* [DATASET]
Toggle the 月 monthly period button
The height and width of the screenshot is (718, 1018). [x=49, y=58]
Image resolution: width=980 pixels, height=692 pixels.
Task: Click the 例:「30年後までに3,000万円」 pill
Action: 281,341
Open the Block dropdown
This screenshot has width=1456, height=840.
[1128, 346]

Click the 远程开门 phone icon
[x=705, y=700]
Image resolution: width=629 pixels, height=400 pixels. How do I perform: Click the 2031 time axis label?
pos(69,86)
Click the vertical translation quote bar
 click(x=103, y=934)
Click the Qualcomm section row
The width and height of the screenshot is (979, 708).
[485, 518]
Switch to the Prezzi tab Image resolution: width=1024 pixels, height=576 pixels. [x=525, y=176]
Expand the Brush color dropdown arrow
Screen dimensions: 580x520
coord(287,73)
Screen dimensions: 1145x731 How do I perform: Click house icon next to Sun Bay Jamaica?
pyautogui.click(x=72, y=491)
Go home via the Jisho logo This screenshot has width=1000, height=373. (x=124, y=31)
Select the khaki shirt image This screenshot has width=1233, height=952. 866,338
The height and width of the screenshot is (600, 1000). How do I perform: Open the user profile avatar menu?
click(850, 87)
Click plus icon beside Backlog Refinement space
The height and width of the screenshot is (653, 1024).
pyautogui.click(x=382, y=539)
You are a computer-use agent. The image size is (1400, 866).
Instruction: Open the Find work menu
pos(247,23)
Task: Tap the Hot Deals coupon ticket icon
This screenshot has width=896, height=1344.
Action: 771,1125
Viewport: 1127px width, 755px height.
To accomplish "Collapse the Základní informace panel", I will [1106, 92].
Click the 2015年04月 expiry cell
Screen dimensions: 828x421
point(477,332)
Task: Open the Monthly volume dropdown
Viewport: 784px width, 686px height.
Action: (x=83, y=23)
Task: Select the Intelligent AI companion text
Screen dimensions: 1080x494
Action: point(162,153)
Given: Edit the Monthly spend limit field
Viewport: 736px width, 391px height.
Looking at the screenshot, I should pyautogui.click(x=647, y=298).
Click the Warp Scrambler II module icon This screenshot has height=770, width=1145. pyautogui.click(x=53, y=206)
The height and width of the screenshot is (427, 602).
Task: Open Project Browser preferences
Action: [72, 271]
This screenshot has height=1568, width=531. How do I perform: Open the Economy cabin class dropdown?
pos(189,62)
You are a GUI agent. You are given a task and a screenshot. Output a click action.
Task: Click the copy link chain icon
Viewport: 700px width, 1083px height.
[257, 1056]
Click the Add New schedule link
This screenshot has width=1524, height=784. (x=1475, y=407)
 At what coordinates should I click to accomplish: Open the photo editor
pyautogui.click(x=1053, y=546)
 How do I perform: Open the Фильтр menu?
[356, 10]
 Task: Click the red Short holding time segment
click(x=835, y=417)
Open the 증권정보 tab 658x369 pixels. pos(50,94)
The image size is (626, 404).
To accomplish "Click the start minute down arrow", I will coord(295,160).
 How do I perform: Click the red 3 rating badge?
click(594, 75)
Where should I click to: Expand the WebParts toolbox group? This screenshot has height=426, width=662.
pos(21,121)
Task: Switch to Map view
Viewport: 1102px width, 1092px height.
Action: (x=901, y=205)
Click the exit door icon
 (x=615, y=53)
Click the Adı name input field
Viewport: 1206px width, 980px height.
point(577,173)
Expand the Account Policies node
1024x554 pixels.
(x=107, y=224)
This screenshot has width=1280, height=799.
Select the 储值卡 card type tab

* [DIRECTIONS] Please transcribe all of the data above exactly.

* [REPLY TO THE EXERCISE]
Toggle the 月 monthly period button
The height and width of the screenshot is (718, 1018). [x=49, y=58]
Image resolution: width=980 pixels, height=692 pixels.
Task: Click the 例:「30年後までに3,000万円」 pill
Action: 281,341
Open the Block dropdown
This screenshot has width=1456, height=840.
[1128, 346]

Click the 远程开门 phone icon
[x=705, y=700]
Image resolution: width=629 pixels, height=400 pixels. How do I perform: Click the 2031 time axis label?
pos(69,86)
Click the vertical translation quote bar
 click(x=103, y=934)
Click the Qualcomm section row
The width and height of the screenshot is (979, 708).
[485, 518]
Switch to the Prezzi tab Image resolution: width=1024 pixels, height=576 pixels. [x=525, y=176]
Expand the Brush color dropdown arrow
Screen dimensions: 580x520
coord(287,73)
Screen dimensions: 1145x731 How do I perform: Click house icon next to Sun Bay Jamaica?
pyautogui.click(x=72, y=491)
Go home via the Jisho logo This screenshot has width=1000, height=373. (x=124, y=31)
Select the khaki shirt image This screenshot has width=1233, height=952. 866,338
The height and width of the screenshot is (600, 1000). How do I perform: Open the user profile avatar menu?
click(850, 87)
Click plus icon beside Backlog Refinement space
The height and width of the screenshot is (653, 1024).
pyautogui.click(x=382, y=539)
You are a computer-use agent. The image size is (1400, 866).
Instruction: Open the Find work menu
pos(247,23)
Task: Tap the Hot Deals coupon ticket icon
This screenshot has width=896, height=1344.
Action: 771,1125
Viewport: 1127px width, 755px height.
To accomplish "Collapse the Základní informace panel", I will [1106, 92].
Click the 2015年04月 expiry cell
Screen dimensions: 828x421
point(477,332)
Task: Open the Monthly volume dropdown
Viewport: 784px width, 686px height.
Action: (x=83, y=23)
Task: Select the Intelligent AI companion text
Screen dimensions: 1080x494
Action: point(162,153)
Given: Edit the Monthly spend limit field
Viewport: 736px width, 391px height.
Looking at the screenshot, I should pyautogui.click(x=647, y=298).
Click the Warp Scrambler II module icon This screenshot has height=770, width=1145. pyautogui.click(x=53, y=206)
The height and width of the screenshot is (427, 602).
Task: Open Project Browser preferences
Action: [72, 271]
This screenshot has height=1568, width=531. How do I perform: Open the Economy cabin class dropdown?
pos(189,62)
You are a GUI agent. You are given a task and a screenshot. Output a click action.
Task: Click the copy link chain icon
Viewport: 700px width, 1083px height.
[257, 1056]
Click the Add New schedule link
This screenshot has width=1524, height=784. (x=1475, y=407)
 At what coordinates should I click to accomplish: Open the photo editor
pyautogui.click(x=1053, y=546)
 How do I perform: Open the Фильтр menu?
[356, 10]
 Task: Click the red Short holding time segment
click(x=835, y=417)
Open the 증권정보 tab 658x369 pixels. pos(50,94)
The image size is (626, 404).
To accomplish "Click the start minute down arrow", I will coord(295,160).
 How do I perform: Click the red 3 rating badge?
click(594, 75)
Where should I click to: Expand the WebParts toolbox group? This screenshot has height=426, width=662.
pos(21,121)
Task: Switch to Map view
Viewport: 1102px width, 1092px height.
Action: (x=901, y=205)
Click the exit door icon
 (x=615, y=53)
Click the Adı name input field
Viewport: 1206px width, 980px height.
point(577,173)
Expand the Account Policies node
1024x554 pixels.
(x=107, y=224)
This screenshot has width=1280, height=799.
Select the 储值卡 card type tab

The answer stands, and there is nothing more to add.